Grazie a un’elevata attività partecipativa alcuni utenti delle community online riescono a diventare power user, ovvero riescono a ricavare potere e prestigio tra i membri in quanto quest’ultimi li riconoscono come esperti, utenti affidabili. Le posizioni di leadership vengono quindi ottenute grazie a un’estesa, interessante e continua attività di produzione di contenuti all’interno di una comunità (Keller e Berry 2003) e fanno sì che le opinioni e le informazioni che passano da questi utenti vengano valutate come credibili e da seguire.

In un certo senso queste figure rappresentano per le loro comunità degli opinion leader essendo in grado di influenzare atteggiamenti e comportamenti d’acquisto (Rogers 1983).

Gli opinion leader arrivano a ricoprire una posizione di potere per via delle competenze e conoscenze che hanno, così come per la cura per le attività nelle comunità di appartenenza nelle quali ottengono riconoscimento della propria posizione di ‘dominio’. Nonostante il loro avere in genere uno status sociale o livello di istruzione superiore rispetto agli altri membri, poiché fanno parte della stessa comunità i leader d’opinione sono ritenuti convincenti poiché omofili.

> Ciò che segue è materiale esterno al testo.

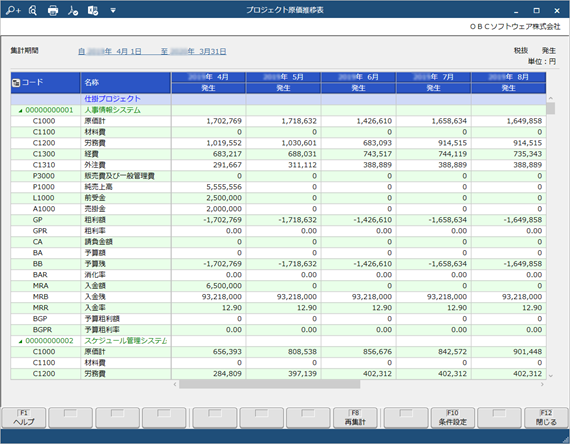Viewport: 570px width, 444px height.
Task: Select the 名称 column header
Action: (125, 83)
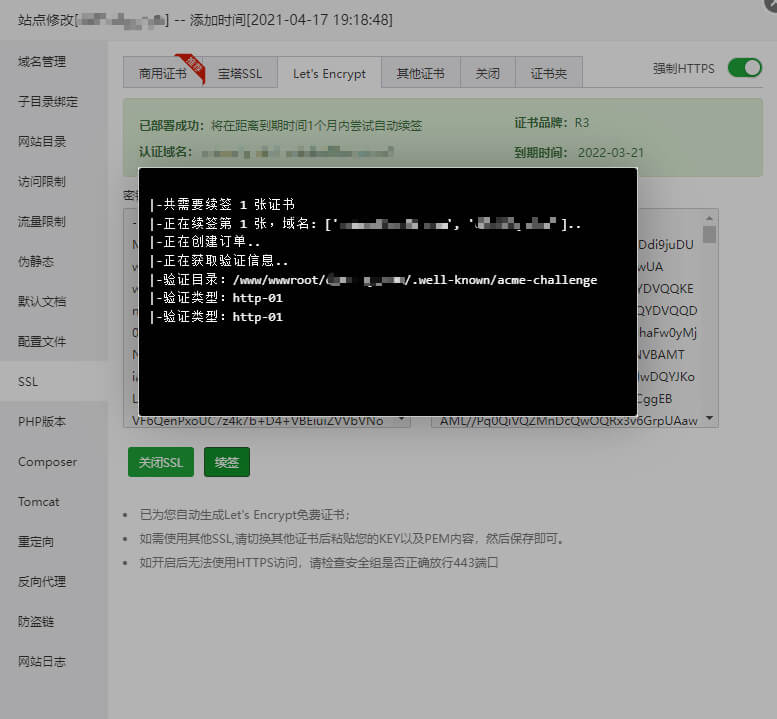Click the 关闭SSL button
The image size is (777, 719).
point(160,462)
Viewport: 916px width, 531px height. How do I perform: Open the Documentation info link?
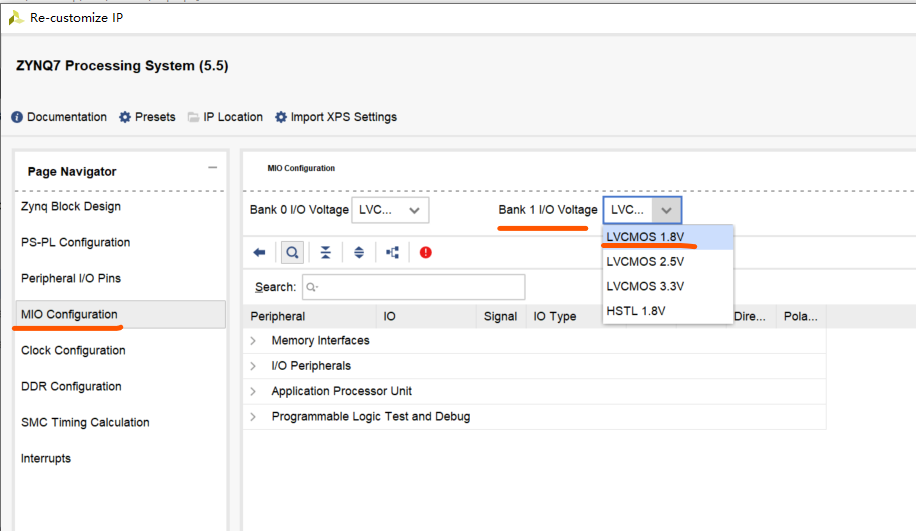59,117
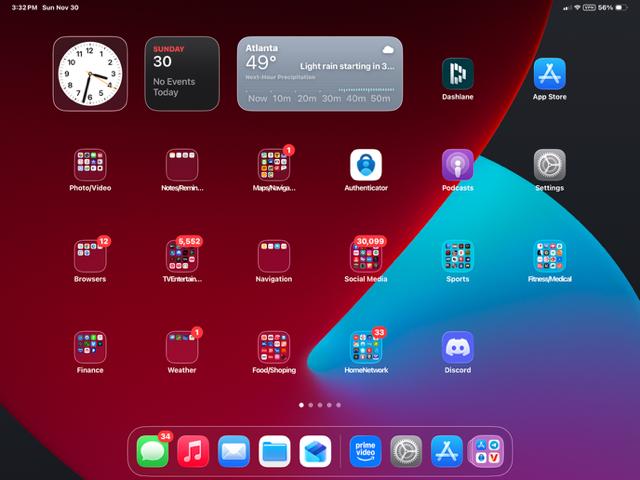Open Messages in the dock
Viewport: 640px width, 480px height.
tap(153, 451)
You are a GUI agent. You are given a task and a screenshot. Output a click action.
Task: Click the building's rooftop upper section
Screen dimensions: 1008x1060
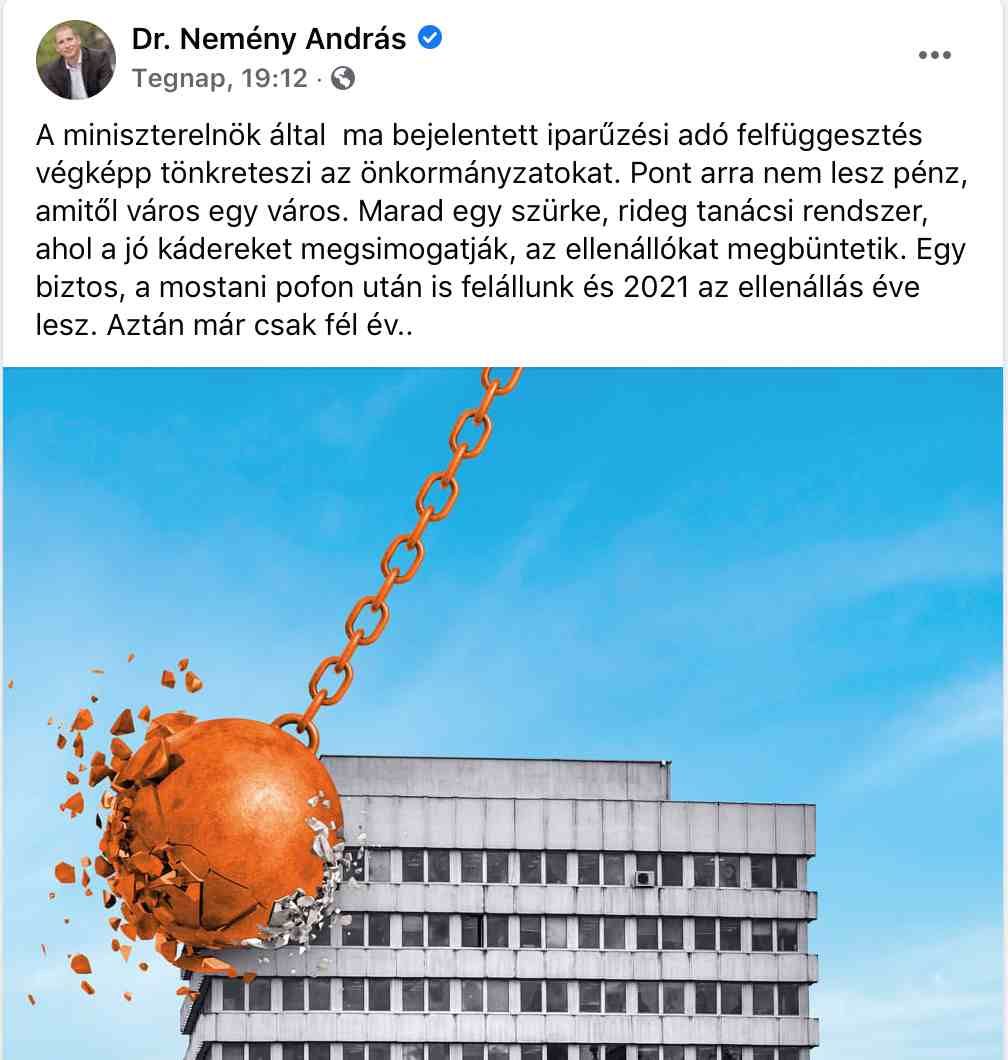click(495, 777)
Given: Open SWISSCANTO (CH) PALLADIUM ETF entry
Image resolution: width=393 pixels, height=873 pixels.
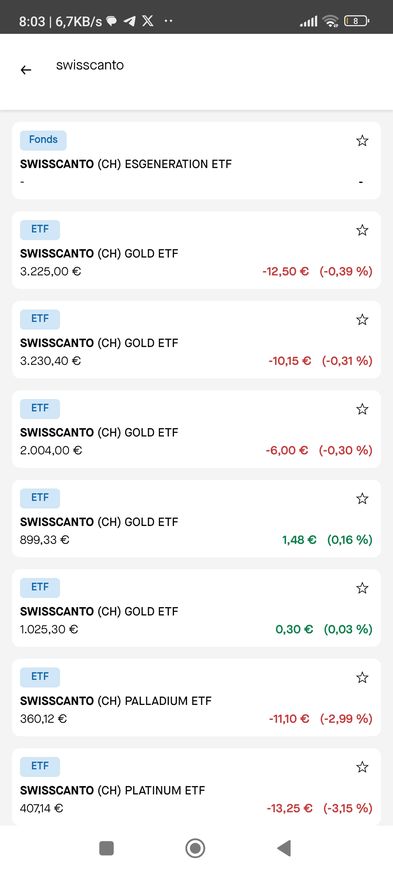Looking at the screenshot, I should pyautogui.click(x=196, y=698).
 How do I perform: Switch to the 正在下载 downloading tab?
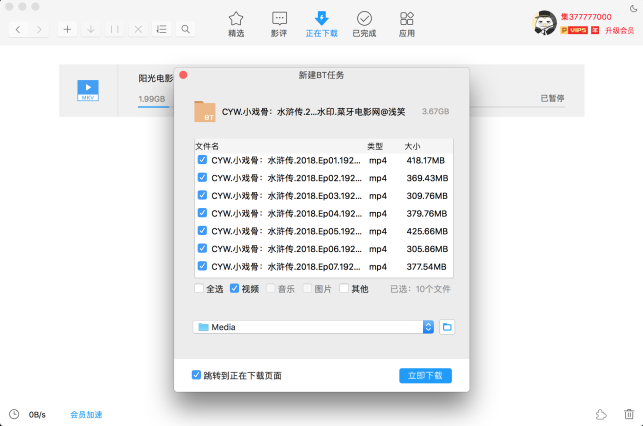click(321, 24)
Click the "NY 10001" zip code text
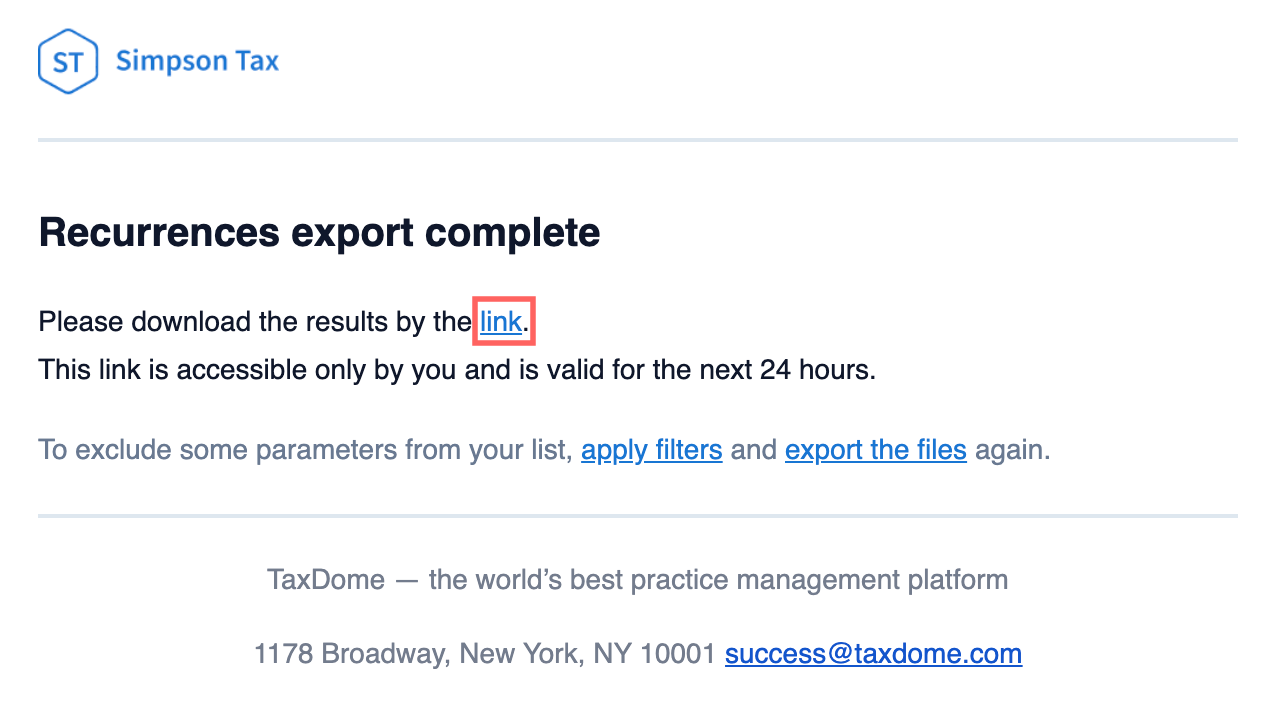Image resolution: width=1272 pixels, height=716 pixels. pos(654,654)
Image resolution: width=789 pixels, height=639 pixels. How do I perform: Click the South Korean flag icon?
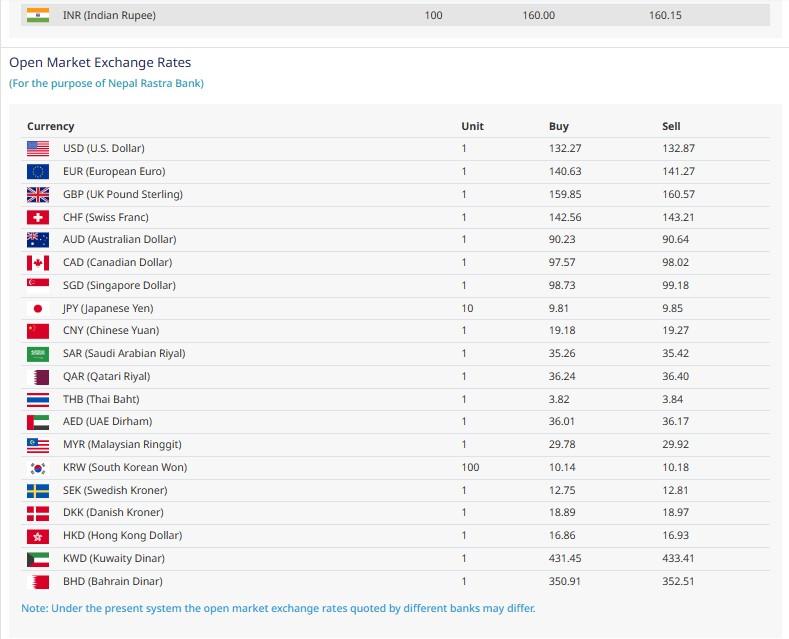(x=38, y=467)
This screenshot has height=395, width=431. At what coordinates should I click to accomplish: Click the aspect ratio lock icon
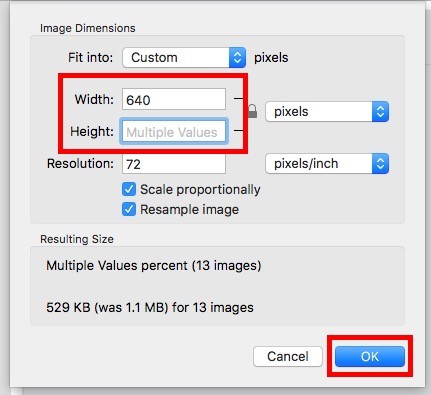pyautogui.click(x=252, y=111)
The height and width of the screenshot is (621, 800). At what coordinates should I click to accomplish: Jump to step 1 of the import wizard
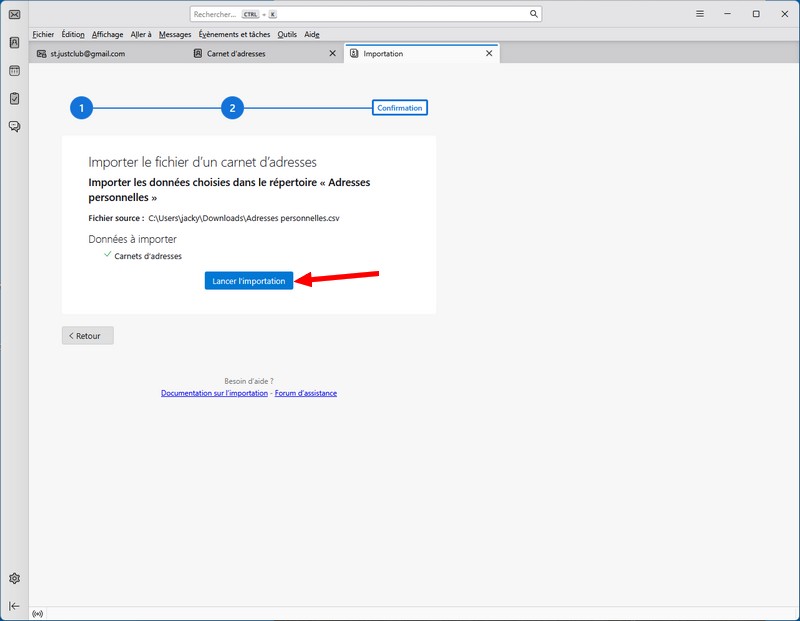[81, 108]
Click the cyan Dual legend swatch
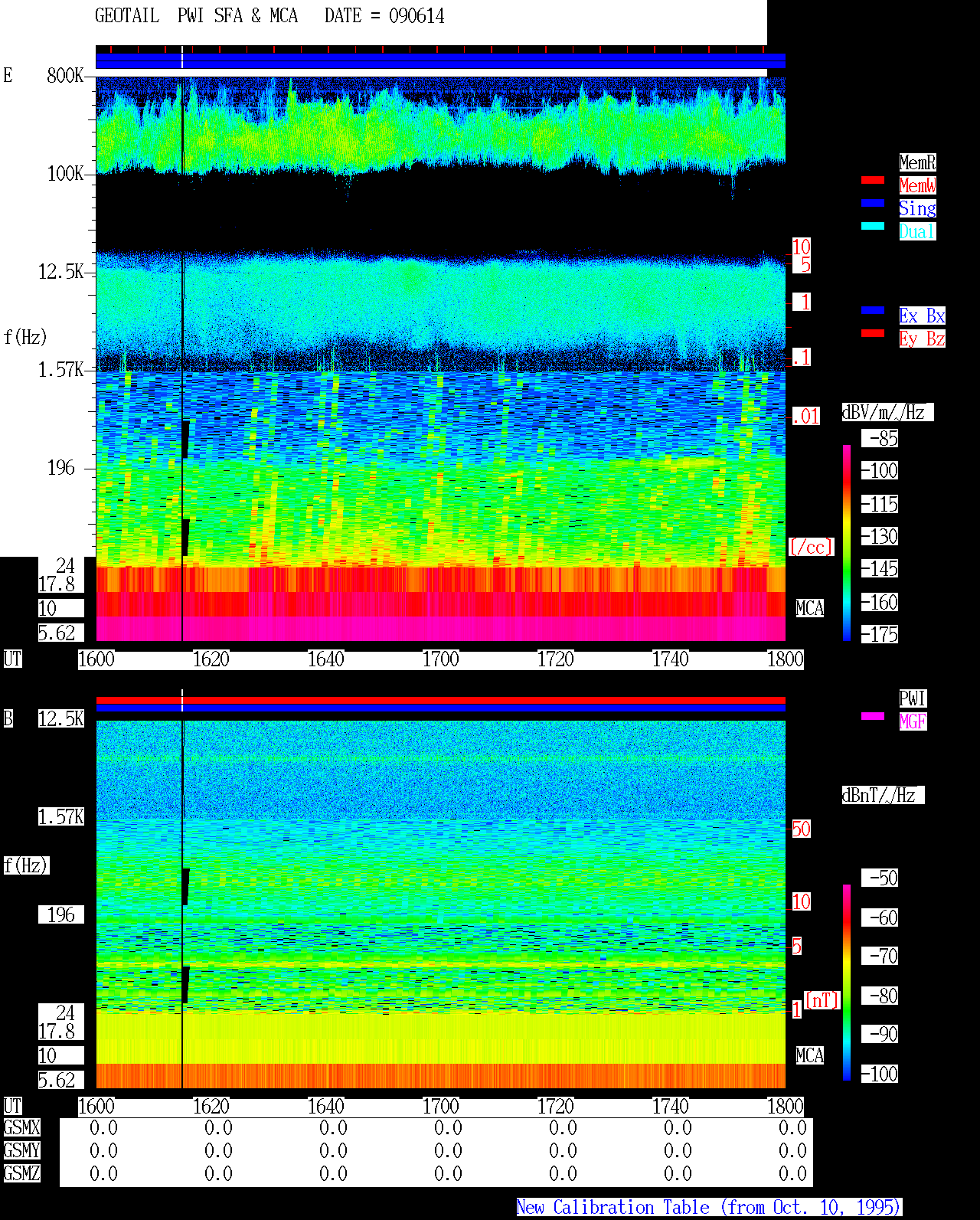 pos(873,226)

Nella struttura tradizionale relativa all’opinion leadership il modello secondo cui fluisce l’informazione viene chiamato modello a due fasi del flusso di influenza. Secondo questa lettura la diffusione di informazioni avviene attraverso un ristretto numero di persone con una posizione di potere sociale che ha impatto su un alto numero di altri individui. In realtà:

[...] l’influenza è guidata meno dalle persone influenti e in misura maggiore dall’interazione tra le persone che vengono facilmente influenzate. Queste persone si passano le informazioni in modo convincente e partecipano a un dialogo bidirezionale con l’opinion leader come parte di una rete di influenza. Queste conversazioni creano cascate di informazioni, che si verificano quando una porzione di informazioni attiva una sequenza di interazioni (Tuten e Solomon

2014, p. 111)

Continuamente si recepiscono e diffondono informazioni all’interno delle proprie cerchie di amici e se negli anni Cinquanta Lazarsfeld e Merton parlano di “omofilia” relativamente alla formazione delle relazioni amicali, oggi in rete il termine ha a che fare con l’incontro con contenuti incapaci di produrre differenze rispetto al nostro modo di pensare: la socialità tende a conformarsi secondo un principio per cui è la somiglianza a generare connessione (Boccia Artieri 2012). Di conseguenza se una nuova informazione viene condivisa da persone all’interno di una community online che frequento poiché omofilica, questa risuona con punti di vista e valori condivisi. Allo stesso modo se un opinion leader della comunità promuove un’informazione, come un consiglio circa dei prodotti o una fake news sarò propenso a fidarmi e diffondere questa informazione.